Would a giant solid column float? This question was originally inspired by this one:
Why does the air pressure at the surface of the earth exactly equal the weight of the entire air column above it
In it, the author mentions a really tall solid column (extending all the way up into space) whose base has an area of $1$ square inch, and which weighs $14.7$ pounds, which is equal to the pressure near the surface of the earth. 
My question is this: would such a column...float? 
After all, the weight of the column is $14.7$ pounds, its base has an area of $1$ square inch, and the pressure from the air at its base is $14.7$ pounds per square inch.
So, would the pressure from the air at its base balance out the weight of the column?

I'm assuming the pressure doesn't change once we put a solid column on top of some air. I don't know much about fluids yet, but this assumption may be incorrect...
Thanks!
 A: Yes, it should float.
Finding a solid that tall with such a low weight would be difficult (presumably not possible); but we already have a great example of something gaseous that does this: the air.
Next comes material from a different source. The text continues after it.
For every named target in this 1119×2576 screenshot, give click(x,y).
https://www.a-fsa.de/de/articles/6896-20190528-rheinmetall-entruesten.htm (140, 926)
The air at any given point on the surface has developed it's air pressure due to the weight of all the air above it that it has to "hold" in place.  Essentially, the pressure of the air has just enough force to keep the air above it "held up".  If you had a solid object that weighed just as much as the air that it displaced, it would float due to buoyancy; which is exactly what the air itself does. 
If the pressure on the bottom of the object were equal to the atmospheric pressure, and the pressure at the top is 0 (as we have in the case of something extending up out of the atmosphere) it is said to be neutrally buoyant, and thus would float.
A: If you want to know if something floats, you have to compare the densities of the medium which the thing is floating in (here, Earth's atmosphere) and the thing that is floating (the solid column of air). The pressure and the weight are different things and are not necessarily related. 
So to answer your question, while freezing this column of air, you would not change the mass but you would decrease the volume. Thus you would increase the density because density is mass divided by volume. So the density of the frozen air is heavier than the density of normal air and your column would sink.
If you could somehow freeze the column of air without changing the density (I don't see how you could do this), then it would be neutrally buoyant because the densities are equal. In other words, the buoyancy force and the gravity forces would exactly cancel and there would be no net force on the cylinder (excluding things like friction). Technically, neutral buoyancy is not the same thing as floating, since if you let go of your column at the bottom of the atmosphere (sea level), it would stay there, not float upwards.
A: Yes, it would float because air is much lighter than water, but a miracle would be required to float it. The air at the bottom of the column has a pressure of 14.7 lb per sq in because that is the weight of the air pressing down on it from above. I can't think of any way you could encapsulate this column and float it in the sea. If you laid the column horizontally to float it, the 14.7 lb per sq in pressing down on it would not be from the column itself, but from the external atmosphere. I know thought experiments can have scenarios which are impossible in the real world, but they usually do it to illustrate a principle. This one doesn't.